[Extracted records]
□ □ □ □ □ □ □
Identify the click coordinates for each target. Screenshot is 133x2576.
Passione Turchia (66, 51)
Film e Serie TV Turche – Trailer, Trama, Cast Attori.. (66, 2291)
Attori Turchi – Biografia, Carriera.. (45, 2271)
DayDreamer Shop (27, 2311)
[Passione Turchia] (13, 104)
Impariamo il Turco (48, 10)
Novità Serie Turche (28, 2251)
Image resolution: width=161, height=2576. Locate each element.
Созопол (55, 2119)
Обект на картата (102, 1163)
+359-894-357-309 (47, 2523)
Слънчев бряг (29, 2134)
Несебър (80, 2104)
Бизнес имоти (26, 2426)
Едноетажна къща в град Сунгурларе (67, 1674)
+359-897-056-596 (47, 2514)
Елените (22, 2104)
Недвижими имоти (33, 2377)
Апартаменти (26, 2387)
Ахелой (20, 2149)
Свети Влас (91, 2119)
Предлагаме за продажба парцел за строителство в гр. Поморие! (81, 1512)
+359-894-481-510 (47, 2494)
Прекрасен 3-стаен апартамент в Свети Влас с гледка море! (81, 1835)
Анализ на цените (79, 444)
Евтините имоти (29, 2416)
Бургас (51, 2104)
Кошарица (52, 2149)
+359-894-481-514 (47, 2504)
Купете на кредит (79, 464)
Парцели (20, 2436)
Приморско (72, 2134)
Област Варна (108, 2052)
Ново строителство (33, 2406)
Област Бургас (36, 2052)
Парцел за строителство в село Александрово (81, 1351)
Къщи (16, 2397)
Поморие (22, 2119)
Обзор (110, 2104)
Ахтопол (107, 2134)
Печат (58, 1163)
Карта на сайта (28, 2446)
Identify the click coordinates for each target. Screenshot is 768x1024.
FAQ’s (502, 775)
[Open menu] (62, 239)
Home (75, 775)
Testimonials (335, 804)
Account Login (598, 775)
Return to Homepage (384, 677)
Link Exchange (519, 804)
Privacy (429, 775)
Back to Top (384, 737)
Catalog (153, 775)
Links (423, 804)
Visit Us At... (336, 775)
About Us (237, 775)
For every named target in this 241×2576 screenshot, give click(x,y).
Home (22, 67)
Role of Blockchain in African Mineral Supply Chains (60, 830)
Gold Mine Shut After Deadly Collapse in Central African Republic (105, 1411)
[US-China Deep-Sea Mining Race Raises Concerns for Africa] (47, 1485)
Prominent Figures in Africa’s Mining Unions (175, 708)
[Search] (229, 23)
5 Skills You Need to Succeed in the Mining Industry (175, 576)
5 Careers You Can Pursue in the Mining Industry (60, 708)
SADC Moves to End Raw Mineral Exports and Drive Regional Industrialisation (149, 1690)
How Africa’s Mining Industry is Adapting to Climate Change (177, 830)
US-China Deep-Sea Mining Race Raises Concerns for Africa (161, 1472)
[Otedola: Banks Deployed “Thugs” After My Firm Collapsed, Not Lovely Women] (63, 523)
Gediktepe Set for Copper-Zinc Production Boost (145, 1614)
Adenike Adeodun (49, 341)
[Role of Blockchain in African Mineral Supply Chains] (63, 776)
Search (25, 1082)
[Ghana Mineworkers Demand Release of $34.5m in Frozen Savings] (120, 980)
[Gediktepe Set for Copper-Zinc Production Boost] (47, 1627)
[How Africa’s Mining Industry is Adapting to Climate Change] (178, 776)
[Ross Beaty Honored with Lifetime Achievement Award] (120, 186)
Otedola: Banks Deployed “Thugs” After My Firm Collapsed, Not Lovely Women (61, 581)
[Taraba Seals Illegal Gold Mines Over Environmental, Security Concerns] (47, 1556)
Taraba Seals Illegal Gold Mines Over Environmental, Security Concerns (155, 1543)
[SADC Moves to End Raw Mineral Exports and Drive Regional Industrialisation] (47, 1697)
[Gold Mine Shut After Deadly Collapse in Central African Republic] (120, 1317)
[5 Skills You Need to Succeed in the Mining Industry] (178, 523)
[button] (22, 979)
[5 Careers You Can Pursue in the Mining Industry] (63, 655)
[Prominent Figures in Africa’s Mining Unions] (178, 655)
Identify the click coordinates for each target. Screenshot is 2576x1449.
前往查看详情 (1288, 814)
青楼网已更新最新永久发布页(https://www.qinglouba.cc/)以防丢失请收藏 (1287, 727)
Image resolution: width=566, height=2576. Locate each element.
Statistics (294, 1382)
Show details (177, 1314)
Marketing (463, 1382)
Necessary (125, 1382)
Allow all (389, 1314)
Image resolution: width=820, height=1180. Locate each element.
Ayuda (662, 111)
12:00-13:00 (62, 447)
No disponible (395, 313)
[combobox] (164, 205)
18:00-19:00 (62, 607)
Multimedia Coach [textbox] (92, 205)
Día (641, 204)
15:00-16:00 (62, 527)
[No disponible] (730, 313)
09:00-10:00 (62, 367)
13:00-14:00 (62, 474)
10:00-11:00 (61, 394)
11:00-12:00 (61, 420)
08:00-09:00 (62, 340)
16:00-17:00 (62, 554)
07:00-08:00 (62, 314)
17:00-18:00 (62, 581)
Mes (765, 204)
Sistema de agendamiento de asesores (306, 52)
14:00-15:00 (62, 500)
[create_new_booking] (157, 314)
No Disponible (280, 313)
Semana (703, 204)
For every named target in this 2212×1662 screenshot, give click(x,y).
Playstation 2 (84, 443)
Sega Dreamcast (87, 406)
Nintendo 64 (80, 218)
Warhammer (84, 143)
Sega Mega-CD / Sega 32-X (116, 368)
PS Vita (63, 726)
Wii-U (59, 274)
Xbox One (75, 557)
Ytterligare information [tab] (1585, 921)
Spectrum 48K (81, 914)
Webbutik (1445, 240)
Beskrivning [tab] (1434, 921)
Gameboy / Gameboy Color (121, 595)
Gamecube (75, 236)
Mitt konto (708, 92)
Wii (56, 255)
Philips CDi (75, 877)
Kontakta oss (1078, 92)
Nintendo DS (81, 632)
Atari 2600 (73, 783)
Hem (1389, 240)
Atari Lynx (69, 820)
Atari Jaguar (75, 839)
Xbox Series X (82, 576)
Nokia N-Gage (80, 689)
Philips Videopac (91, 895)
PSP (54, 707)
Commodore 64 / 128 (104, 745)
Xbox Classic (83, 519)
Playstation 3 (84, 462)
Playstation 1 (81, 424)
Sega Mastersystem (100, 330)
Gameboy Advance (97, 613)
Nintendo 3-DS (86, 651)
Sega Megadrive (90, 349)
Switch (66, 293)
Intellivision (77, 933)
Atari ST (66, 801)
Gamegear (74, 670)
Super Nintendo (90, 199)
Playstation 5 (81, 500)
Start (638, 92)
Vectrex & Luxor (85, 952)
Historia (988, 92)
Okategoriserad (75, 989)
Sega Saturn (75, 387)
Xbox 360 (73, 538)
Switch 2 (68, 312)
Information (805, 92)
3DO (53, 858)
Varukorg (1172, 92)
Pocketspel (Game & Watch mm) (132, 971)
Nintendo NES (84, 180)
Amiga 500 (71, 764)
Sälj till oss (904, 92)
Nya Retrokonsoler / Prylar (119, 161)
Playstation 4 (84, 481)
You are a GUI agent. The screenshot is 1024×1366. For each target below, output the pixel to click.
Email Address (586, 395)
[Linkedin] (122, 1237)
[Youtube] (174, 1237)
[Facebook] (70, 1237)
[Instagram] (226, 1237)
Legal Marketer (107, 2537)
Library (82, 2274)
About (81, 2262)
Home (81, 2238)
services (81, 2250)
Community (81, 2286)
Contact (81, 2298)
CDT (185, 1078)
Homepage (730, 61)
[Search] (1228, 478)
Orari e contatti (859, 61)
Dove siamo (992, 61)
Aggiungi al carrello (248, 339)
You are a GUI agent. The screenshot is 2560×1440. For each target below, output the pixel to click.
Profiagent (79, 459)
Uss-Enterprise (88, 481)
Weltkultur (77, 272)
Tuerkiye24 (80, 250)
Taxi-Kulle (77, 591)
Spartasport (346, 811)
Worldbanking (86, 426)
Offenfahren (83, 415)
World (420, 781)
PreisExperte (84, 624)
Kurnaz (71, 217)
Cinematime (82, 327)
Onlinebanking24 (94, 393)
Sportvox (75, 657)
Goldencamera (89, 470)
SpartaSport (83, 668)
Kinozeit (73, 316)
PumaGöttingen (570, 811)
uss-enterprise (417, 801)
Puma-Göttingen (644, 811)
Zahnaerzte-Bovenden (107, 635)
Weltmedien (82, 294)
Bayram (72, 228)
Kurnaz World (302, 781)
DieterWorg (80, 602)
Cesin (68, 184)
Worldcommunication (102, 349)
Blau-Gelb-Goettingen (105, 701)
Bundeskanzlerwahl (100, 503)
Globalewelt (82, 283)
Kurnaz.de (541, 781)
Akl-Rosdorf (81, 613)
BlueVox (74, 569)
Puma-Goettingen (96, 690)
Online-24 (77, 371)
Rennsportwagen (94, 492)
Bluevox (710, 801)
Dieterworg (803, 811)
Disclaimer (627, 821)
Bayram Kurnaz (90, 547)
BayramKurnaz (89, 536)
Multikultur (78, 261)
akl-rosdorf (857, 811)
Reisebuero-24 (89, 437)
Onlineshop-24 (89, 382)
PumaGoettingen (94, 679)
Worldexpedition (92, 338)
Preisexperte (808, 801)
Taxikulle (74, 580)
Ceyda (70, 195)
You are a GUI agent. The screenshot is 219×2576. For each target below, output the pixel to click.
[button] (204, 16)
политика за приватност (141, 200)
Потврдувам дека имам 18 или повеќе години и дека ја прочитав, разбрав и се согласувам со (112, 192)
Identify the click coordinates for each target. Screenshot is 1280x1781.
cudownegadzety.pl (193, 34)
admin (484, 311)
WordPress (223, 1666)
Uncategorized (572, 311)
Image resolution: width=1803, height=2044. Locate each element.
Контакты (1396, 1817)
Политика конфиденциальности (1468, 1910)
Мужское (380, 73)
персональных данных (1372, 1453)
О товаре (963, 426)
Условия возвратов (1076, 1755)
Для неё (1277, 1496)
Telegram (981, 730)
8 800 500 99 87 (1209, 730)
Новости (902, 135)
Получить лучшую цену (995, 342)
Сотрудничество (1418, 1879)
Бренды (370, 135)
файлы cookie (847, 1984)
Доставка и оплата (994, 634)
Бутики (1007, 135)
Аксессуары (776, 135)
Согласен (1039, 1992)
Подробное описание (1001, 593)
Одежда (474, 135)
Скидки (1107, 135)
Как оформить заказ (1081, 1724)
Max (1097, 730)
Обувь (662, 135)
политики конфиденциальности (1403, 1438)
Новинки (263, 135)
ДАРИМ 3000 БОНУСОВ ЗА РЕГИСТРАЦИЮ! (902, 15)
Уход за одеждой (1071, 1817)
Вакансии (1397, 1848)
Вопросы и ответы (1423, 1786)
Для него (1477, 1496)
□ □ □ □ □ □ □
#### [Assignment]
Please go over the data above and copy each line with "Seals" in it.

#### [Answer for this exercise]
[Taraba Seals Illegal Gold Mines Over Environmental, Security Concerns] (47, 1556)
Taraba Seals Illegal Gold Mines Over Environmental, Security Concerns (155, 1543)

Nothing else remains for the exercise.